The state of Georgia is also well known as a hub for innovative medical treatments and research facilities. These are important factors to think about when considering a nursing home in Georgia. The Atlantic metro area offers a number of top-ranked hospitals including Emory University Hospital, Shepherd Center, Wesley Woods Geriatric Hospital of Emory University and Piedmont Hospital. Kennestone Hospital in Mariette and WellStar Cobb Hospital in Austell are two other hospitals in Georgia that have received high marks.
Nursing Homes in Georgia Defined
A Georgia nursing home is defined as being a facility that offers skilled and rehabilitative nursing care to those patients whose doctors refer them for such arrangements. Medical supervision is continuously given to the seniors who live in these nursing homes as their medical conditions make it impossible for them to care for themselves. Residents who live in these facilities must have access to the mental, physical and psychosocial services that best meet their needs on a daily basis.

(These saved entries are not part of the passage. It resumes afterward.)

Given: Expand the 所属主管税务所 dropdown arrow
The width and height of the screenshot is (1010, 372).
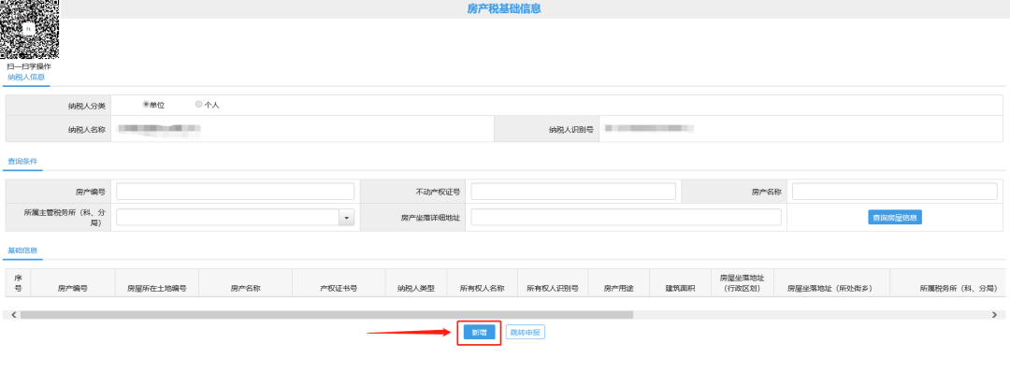Looking at the screenshot, I should 347,218.
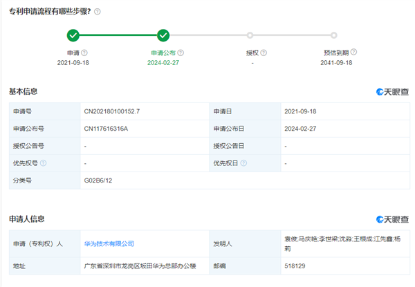Click classification code G02B6/12

[98, 180]
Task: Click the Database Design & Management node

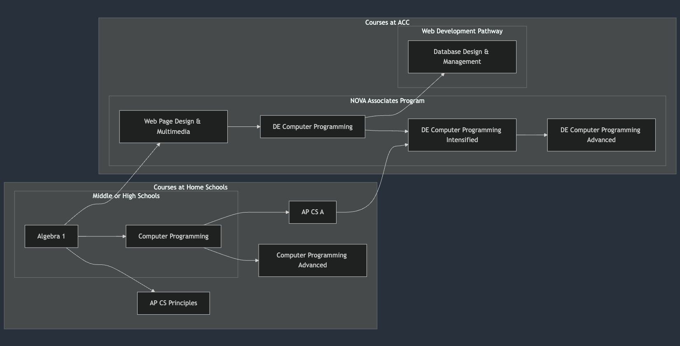Action: [x=462, y=57]
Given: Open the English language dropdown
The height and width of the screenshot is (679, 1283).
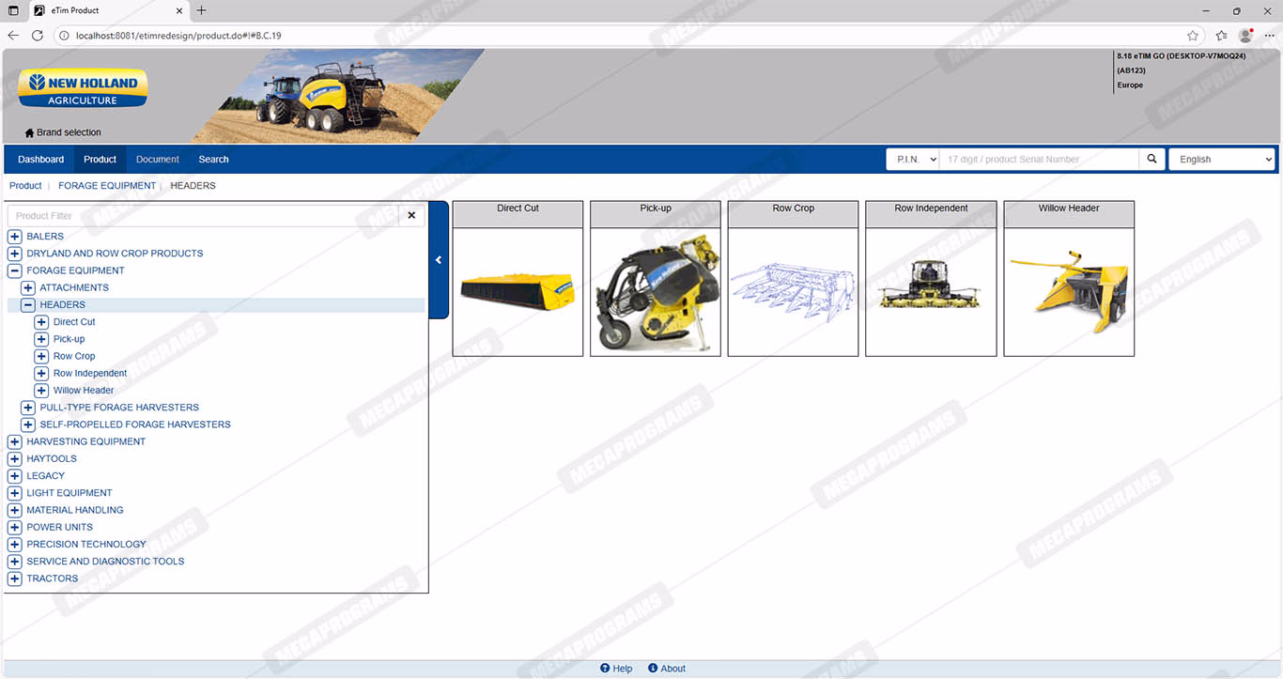Looking at the screenshot, I should [1221, 160].
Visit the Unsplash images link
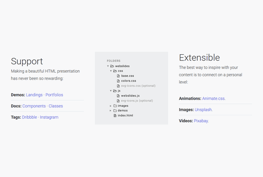The height and width of the screenshot is (177, 263). click(203, 110)
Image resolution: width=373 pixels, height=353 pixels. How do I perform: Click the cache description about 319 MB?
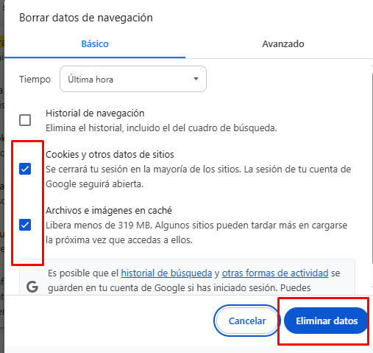pos(196,232)
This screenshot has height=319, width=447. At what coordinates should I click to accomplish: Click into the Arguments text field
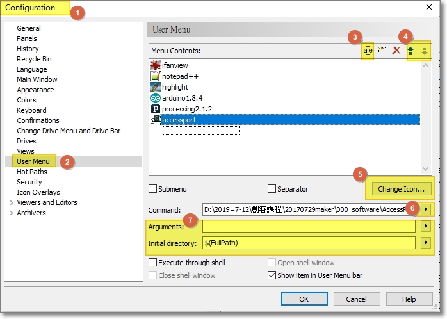[x=309, y=226]
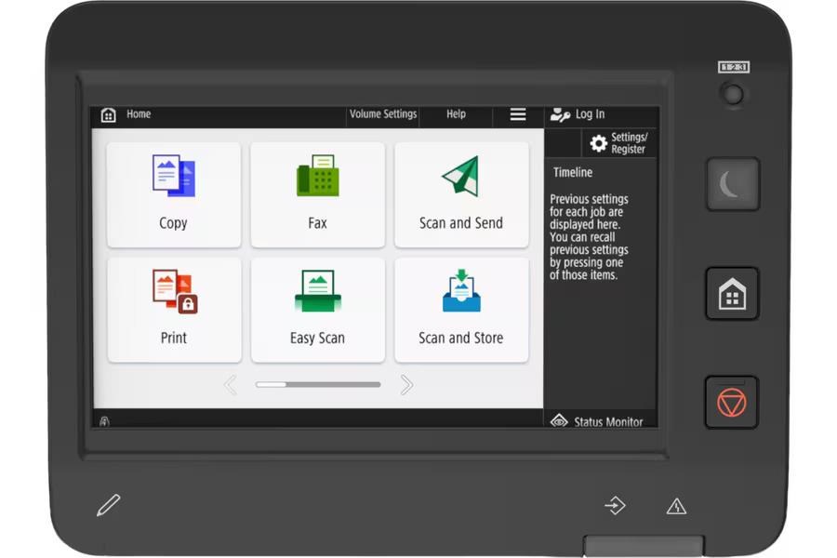Image resolution: width=837 pixels, height=558 pixels.
Task: Launch Easy Scan
Action: click(317, 310)
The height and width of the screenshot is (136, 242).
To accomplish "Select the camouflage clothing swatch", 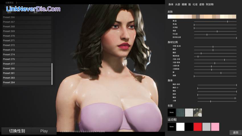I will coord(198,112).
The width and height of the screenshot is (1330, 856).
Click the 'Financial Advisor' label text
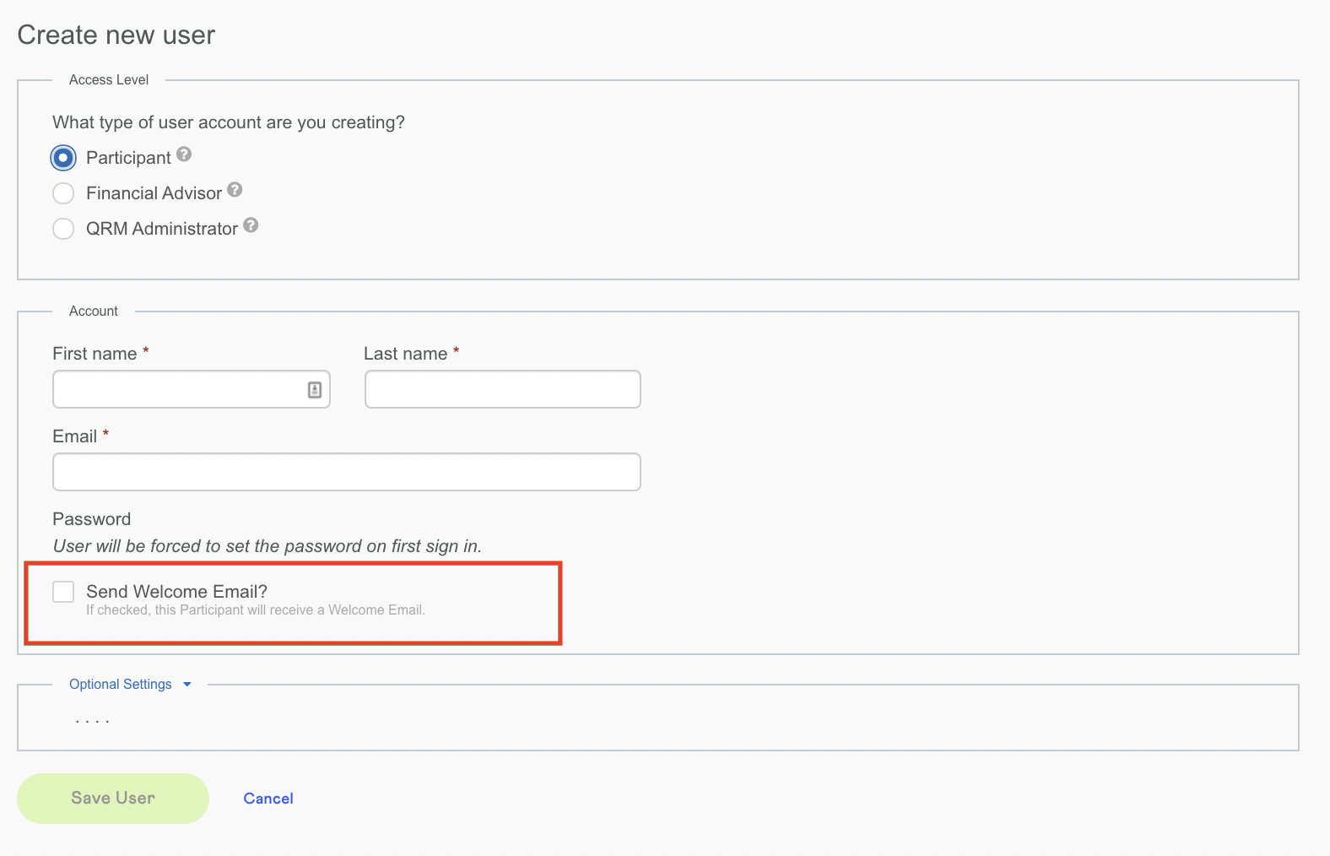pos(154,193)
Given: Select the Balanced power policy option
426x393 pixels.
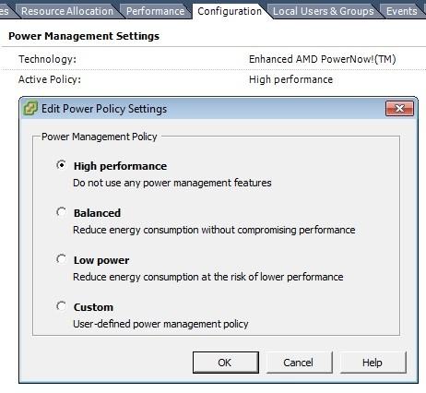Looking at the screenshot, I should 61,212.
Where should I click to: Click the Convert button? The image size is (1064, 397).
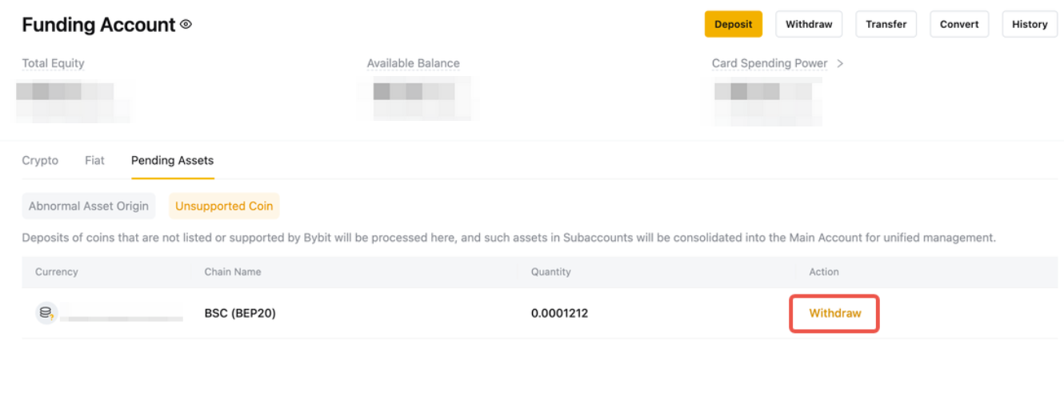(959, 24)
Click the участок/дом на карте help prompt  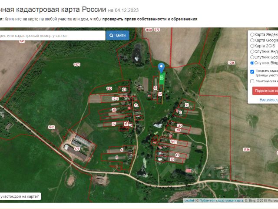pyautogui.click(x=20, y=196)
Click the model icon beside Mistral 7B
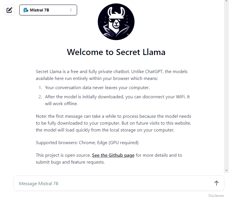 coord(26,10)
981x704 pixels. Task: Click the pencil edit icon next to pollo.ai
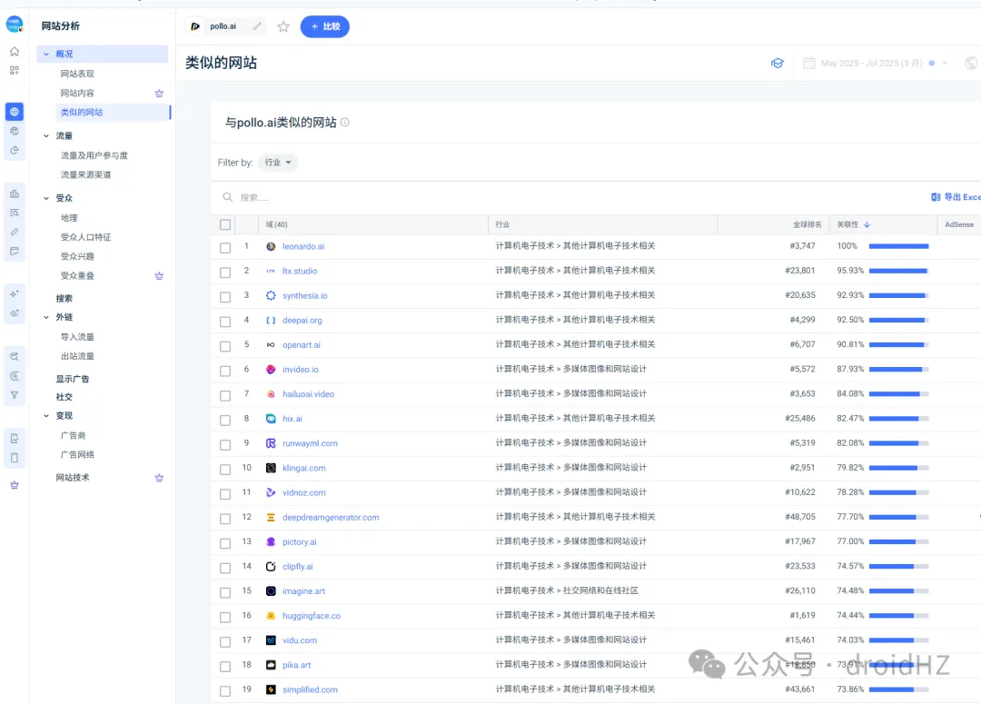pos(257,27)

Regulation of Georgia Nursing Homes
The Office of Regulatory Services (ORS), a branch of the Georgia Department of Human Resources, licenses and inspects nursing homes in Georgia. In order to accept residents who use Medicaid and Medicare to pay for their nursing home costs, the facility must follow federal rules as well. During an inspection, the physical condition of both the residents and the facility are inspected in an effort to ensure proper care is maintained.
Paying for Nursing Homes in Georgia
Because a stay in a Georgia nursing home often follows an acute illness or long-term hospitalization, many seniors do not have the funds to pay for their care out-of-pocket. These individuals often tap into programs such as Medicare, which pays for a certain number of days in a nursing home once a person is released from the hospital if the physician deems it necessary, or Medicaid if the individual has very limited resources.
The cost for a nursing home in Georgia varies widely depending on whether it is located in a rural or metro area. Costs include skilled nursing care, room and board and day-to-day care for the senior. Other charges ordered by the physician, such as therapy, are generally not included and are charged separately.